William Henry McMasters (June 9, 1874 – February 28, 1968) was an American journalist and publicist who exposed Charles Ponzi as a fraudster.

==Early life==
McMasters was born on June 9, 1874, in Franklin, Massachusetts. His parents, William and Jane McMasters immigrated to the United States from Ireland in 1868. He attended the Dean Academy and Boston University School of Law. In 1898 he volunteered for the United States Army Signal Corps and served in Cuba during the Spanish–American War. McMasters married Lillian Goulston and they had one daughter.

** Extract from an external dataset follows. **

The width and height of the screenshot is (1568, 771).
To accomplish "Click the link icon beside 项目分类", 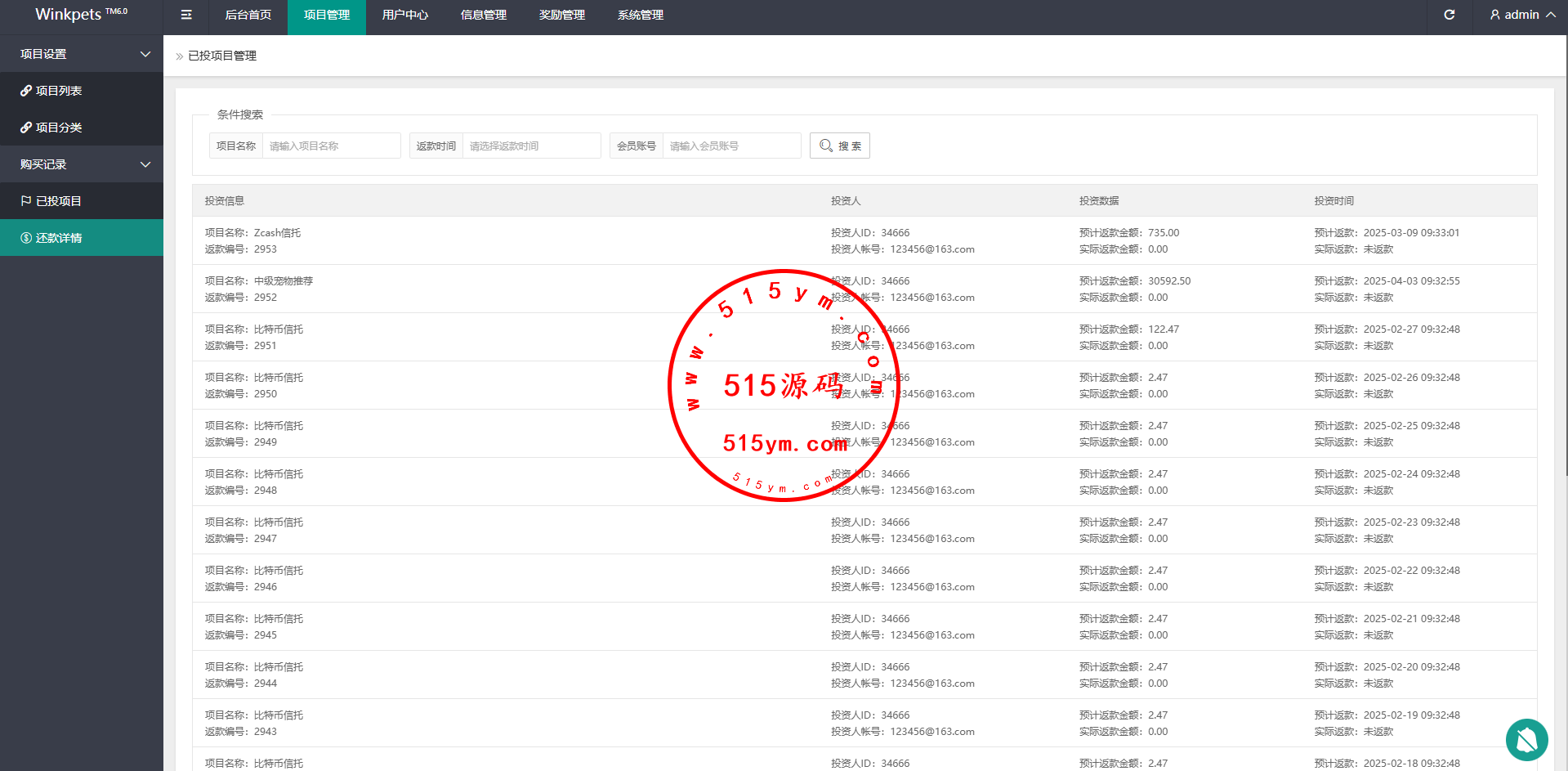I will [x=26, y=128].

==Journalism and campaign work==
In 1902, McMasters became a reporter for the Providence Telegram. He later worked for The Boston Post, Boston Herald, and Boston American. McMaster left journalism to become a freelance writer and publicist. He worked for the mayoral campaigns of John F. Fitzgerald and James Michael Curley and Calvin Coolidge's 1918 gubernatorial campaign.

==Ponzi==
On July 23, 1920, Charles Ponzi hired McMasters as a publicist on the advice of his attorney Frank J. Leveroni. McMasters quickly became suspicious of Ponzi's claims regarding his postal reply coupons. He later described Ponzi as a "financial idiot" who did not seem to know how to add. In late July, McMasters found several highly incriminating documents that indicated Ponzi was merely robbing Peter to pay Paul. He went to his former employer, Boston Post publisher Richard Grozier, with this information. Grozier offered him $5,000 for his story, which was printed in the Post on August 2, 1920. McMaster's article declared Ponzi "hopelessly insolvent", reporting that he was at least $2 million in debt. McMasters later sued Ponzi for failure to pay for services rendered. In a directed verdict, Judge Michael Keating ruled that McMasters was not entitled to the money because he was serving two masters and ordered the jury to find in favor of Ponzi. McMasters was ordered to pay Ponzi back $907.50.

==Curley administration==
In 1922, Curley appointed McMasters co-director of the newly-created Commercial and Industrial Bureau. McMasters tenure in the Curley administration was short-lived, as in June 1923 Curley disbanded the bureau.

==Writing==
McMasters was the author of Originality and Other Essays, and Somewhere in Eternity. He also wrote three plays, The Undercurrent, Opportunity Knox and Triangle. The Undercurrent, a three-act play about a cruel mine owner who is transformed after a bump to the head causes him to dream that he was one of his mine workers, was performed on Broadway in 1925. It ran at the Cort Theatre and starred Harry Beresford, Lee Patrick, and Frank Shannon. The Undercurrent was described by New York Times theater critic Stark Young as "one of those little islands in dramatic seas that keep no contact with the mainland or with the currents of voyages and are untouched by the life and progress of the rest of the world around them...in the course of affairs we are given some of Grumpy and the Old Soak, some new social thought on capital labor, some of a good many theatrical pickings here and there". McMasters' first novel, Revolt, was published in 1935.

==Runs for office==
McMasters was the Union Party's nominee in the 1936 Massachusetts gubernatorial election. He received 4% of the vote, finishing third behind Democrat Charles F. Hurley and Republican John W. Haigis. In the 1938 Massachusetts gubernatorial election, McMasters lost the Republican primary to Leverett Saltonstall and received 7,206 votes in the general election as an independent on the Townsend Recovery Act line. In the 1940 Massachusetts gubernatorial election, McMasters attempted to run as the nominee of the National Pensions Party, however the Massachusetts Ballot Law Commission ruled that he did not file the required amount of "legally-good signatures". Four of his campaign workers were convicted of conspiracy to violate the state election laws for forging names on McMasters' nomination papers. McMasters was an unsuccessful candidate for the Republican nomination for Lieutenant Governor of Massachusetts in the 1944 election.

==Later life and death==
McMasters taught journalism at Mount Ida College from 1947 to 1957. He died on February 28, 1968, at his home in Cambridge, Massachusetts. He was 93 years old. He was buried in Mount Auburn Cemetery.